Vladimir Horowitz Plays Mozart; Who Does Bach Justice?

I got this comment from Rick at Reflecting Light on my earlier post on Mozart's Piano Sonata in A Major, K331, Andante Grazioso:
I have been listening to Mozart recordings quite a bit in the past few days. All symphonies from his "middle period" -- starting with no. 30, up to 35. I've enjoyed the performances although they're quite different.

Charles Mackerras and the Prague Chamber Orchestra: Mackerras was going through his horse-race period, no doubt influenced by the so-called "authentic" performance style. Most tempos way too fast, brash accents ... but Mackerras was a genius, and the rowdiness was tempered by a sensitivity to melody and phrasing. (He later got over that style, and some of his last recordings were of Mozart with the Scottish Chamber Orchestra, wonderful readings.)

Colin Davis and the Staatskapelle Dresden: From the '70s but in typically excellent Decca sound. I cannot praise these recordings highly enough. Davis saw the light and imparted his vision to the fine orchestra in the city that was a smoking ruin only 30 years earlier.

Rick
I agree with Rick. There is a "horse-race" tendency in musicians today, and not just in Mozart. Bach's violin concertos are case in point. Performers compensate for this flight from the piece in different ways. Rick observes the brash accents; I notice a "prettification" of the music.

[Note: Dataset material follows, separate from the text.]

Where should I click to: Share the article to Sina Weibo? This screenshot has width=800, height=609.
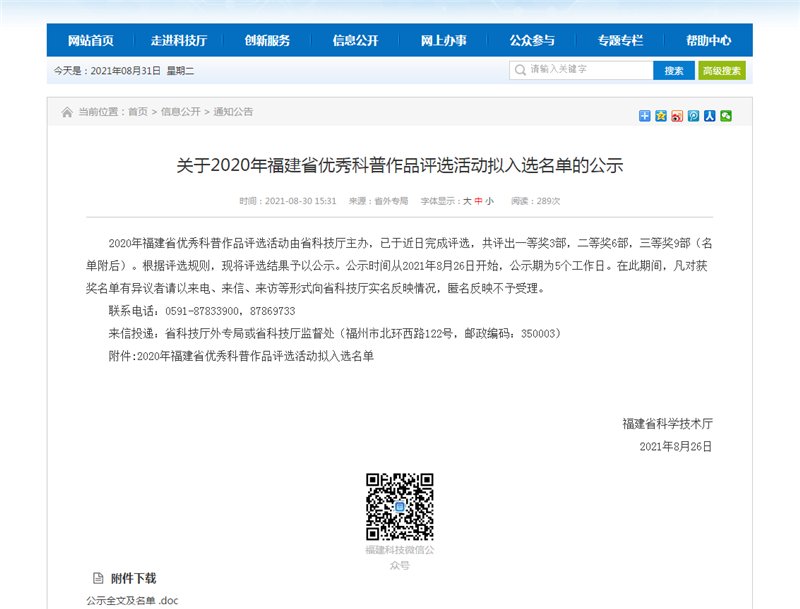coord(677,116)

One of the things I was trained in as a choir performer and while studying piano, is how not to gallop off - it is apparently a natural tendency. It is not simply a matter of giving each note its due, but of controlling our internal rhythm, so we don't allow it to accelerate while singing or playing a piece of music. I think that there are also those with natural musical ability for whom this reining-in is easier. Not every-one can be a musician.

Here is perhaps my favorite piece of music: Bach's violin concerto in A minor, and specifically the first movement. There are performances where the movement is played too fast, bolting aggressively off into some far horizon.

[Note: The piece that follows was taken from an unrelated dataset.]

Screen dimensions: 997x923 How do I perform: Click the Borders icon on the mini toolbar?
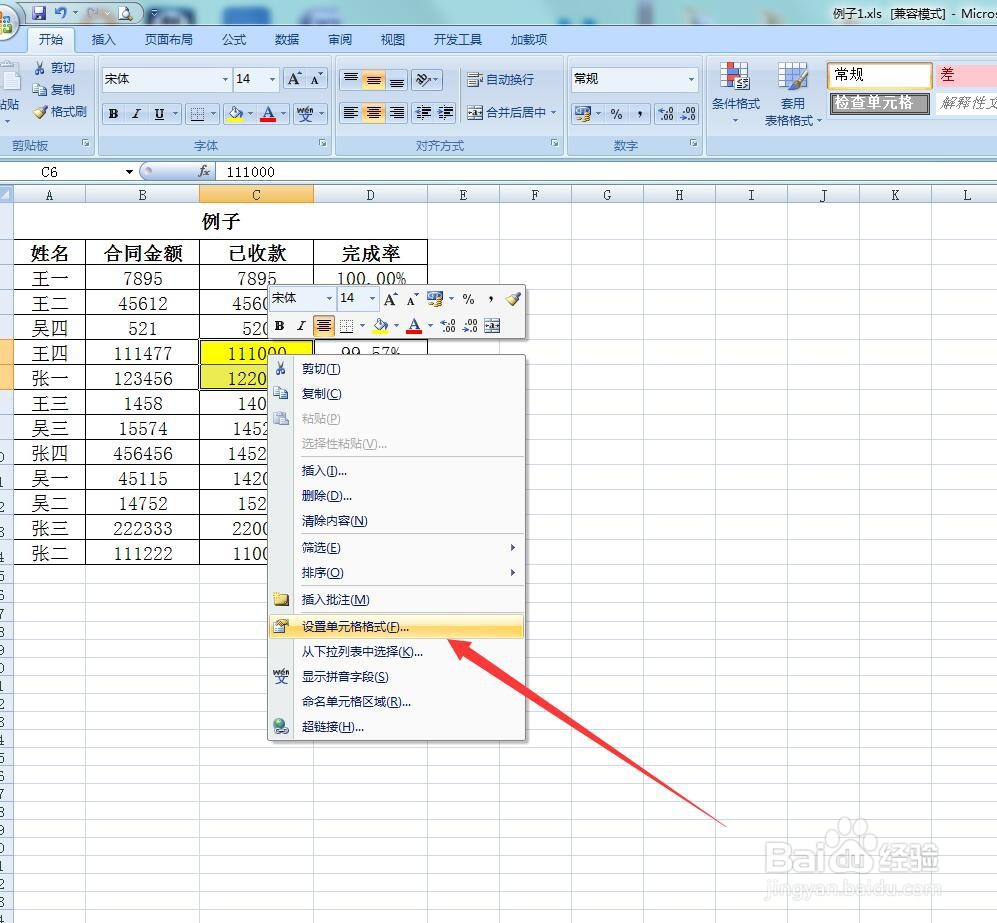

Isaac Stern, in the video below, does it full justice, giving it a delicate grandeur. I love the stretches of yearning by the violin solo.


Bach violin concerto in A minor, First Movement, given an Allegro or an Allegro Assai tempo
Isaac Stern & the English Chamber Orchestra


Probably a composer who can be played in this "horse-race" manner is Vivaldi.

I wrote here about a choral concert by a "Korean-American" concert choir I attended in New York. One thing that struck me was the accelerated speed at which the choir (and the soloists) sang.

This seems to be a contemporary phenomenon. I don't think it is simply a display of virtuoso. I think people are bored with the music, and they don't spend the required time to play the notes, but rather gallop on to finish the pieces. Sitting and listening (like sitting and reading) requires a certain patience, a certain ability to leave the galloping world alone for a while. The world now is full of gallopers, from the fast car highways to the instant connections on the internet highway. Speech (conversation) is also becoming more jumbled and faster, as though people cannot string together words fast enough. So if the audience is based on the galloping type, I suppose the orchestra is also of the same ilk, not just because they want to deliver what they audience wants, but because they really are in tune (in the same wave length) as the modern concert-goer. Speed, expediency (the psychologists have a term for it - Attention Deficit Disorder) is part of contemporary man's make-up.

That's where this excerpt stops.